LIVERMORE'S centennial light facts



  • Age: 110 years and counting (as of June 2011)
  • Installed: First installed at the fire department hose cart house on L Street in 1901. Shortly after it moved to the main firehouse on Second. In 1903 it was moved to the new Station 1 on First and McLeod, and survived the renovation of the Firehouse in 1937, when it was off for about a week. During it's first 75 years it was connected directly to the 110 Volt city power, (subject to the power outages) , and not to the back-up generator for fear of a power surge. In 1976 it was moved with a full police and fire truck escort, under the watch of Captain Kirby Slate, to its present site in 1976 at Fire Station 6, 4550 East Ave., Livermore, California. It was then hooked to a seperate power source at 120V according to Frank Maul, Retired City Electrician, with no interuptions since.
  • Proof of Longevity: From local newspaper records; also GE engineers researched it. Was donated to the Fire Department in 1901 by Dennis Bernal who owned the Livermore Power and Light Co.
  • Vital Statistics: The improved incandescent lamp, invented by Adolphe A. Chaillet, was made by the Shelby Electric Company. It is a handblown bulb with carbon filament. Wattage- Began at 60 watts, currently shines at 4 watts. Left burning continuously in firehouse as a nightlight over the fire trucks. For some research test results on another Shelby bulb at Annapolis follow this link.
  • Recognition: Declared the oldest known working lightbulb by Guinness Book of World Records. Ripley's Believe-It-or-Not in 1972 researched it and declared it the oldest. Charles Kurault of the TV program "On the Road with Charles Kurault" visited the bulb in the 1970s and included it in his book as well. Declarations from the President of the U.S., Congress, Senate, State Senate and Assembly, and Shelby Ohio.In 2007 it was again recognized in Guiness, and Ripleys books.
  • Closest Competitors: The Second longest bulb was listed in the 1970 Guinness Book under the heading Most Durable says that "on 21 Sept 1908 a stagehand named Barry Burke at the Byers Opera House, Fort Worth, Texas screwed in a new light bulb and that it was still burning". The building was renamed the Palace Theatre, and the light was known as the Palace Bulb ever since.
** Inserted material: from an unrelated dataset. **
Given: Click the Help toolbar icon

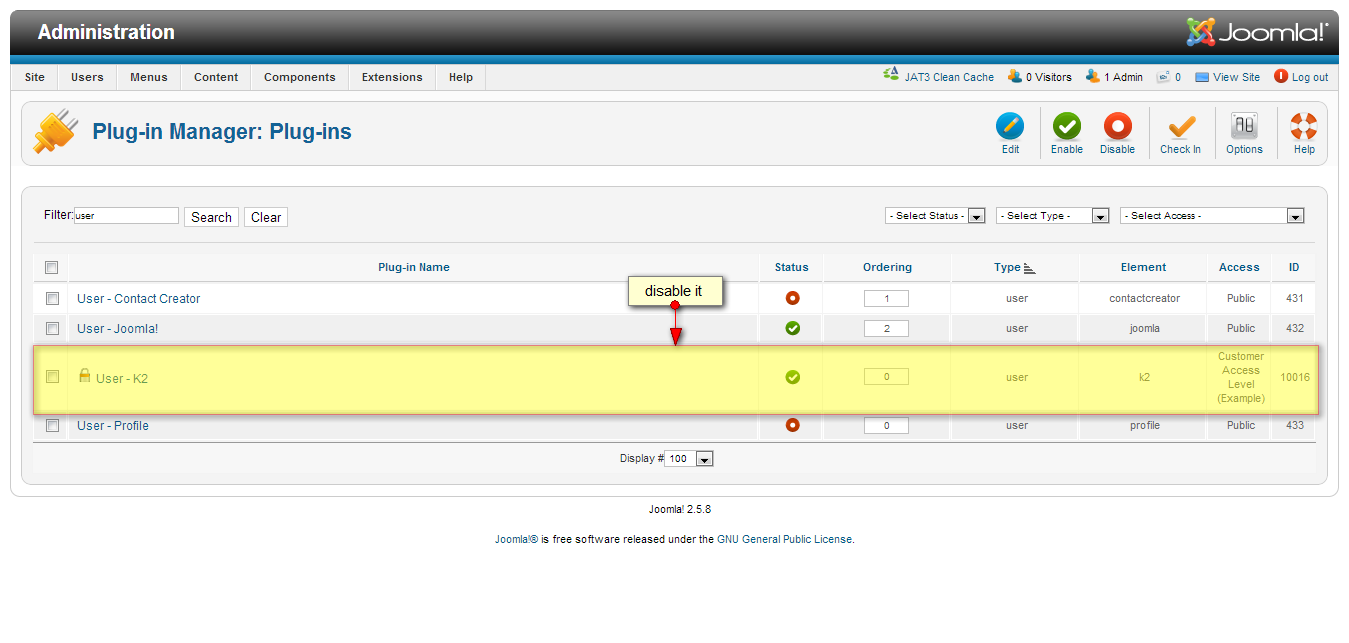Looking at the screenshot, I should (1303, 131).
It now resides in the Stockyards Museum, and will have been burning for 100 years Sept of 2008. A website is in the works.
    The Third, a bulb in a New York City hardware store, Gasnick Supplies, had been working since 1912, but it is unknown if it still works today.
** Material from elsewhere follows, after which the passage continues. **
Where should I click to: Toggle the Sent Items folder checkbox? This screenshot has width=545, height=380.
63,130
    The Fourth is known as "the bulb" which like ours, burns in a firehouse in the town of Mangum, Oklahoma. It has been in operation since around 1926, has no special power conversions, and is turned on and off with normal use.
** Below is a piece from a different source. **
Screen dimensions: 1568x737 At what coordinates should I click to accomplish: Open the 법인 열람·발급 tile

    The Fifth was a bulb in a washroom at the Martin & Newby Electrical Shop in Ipswich, England was dated from 1930 and burned out in January 2001.
    For more info on these follow this link to Roadside America, or Wikipedia.
  • Future Plans: The City of Livermore and the Livermore-Pleasanton Fire Department intend to keep the bulb burning as long as it will. They have no plans at present what to do with the bulb if or when it does burn out. Ripley's has requested it for their museum.
  • Visiting: You can visit the bulb depending on the availability of the Firemen on hand. Go to the rear of the station and ring the bell. If they are in someone will answer the door. Otherwise you can see the bulb if you look through the window up on the top of the wall to your left. To contact them directly you may call the LPFD at (925) 454-2361.
  • Celebration: We commemorated its centennial on Friday, June 8, 2001 at the fire station. Please see the celebration gallery for all the pictures.
    Plans are now in the works for the 110th birthday party on June 18, 2011.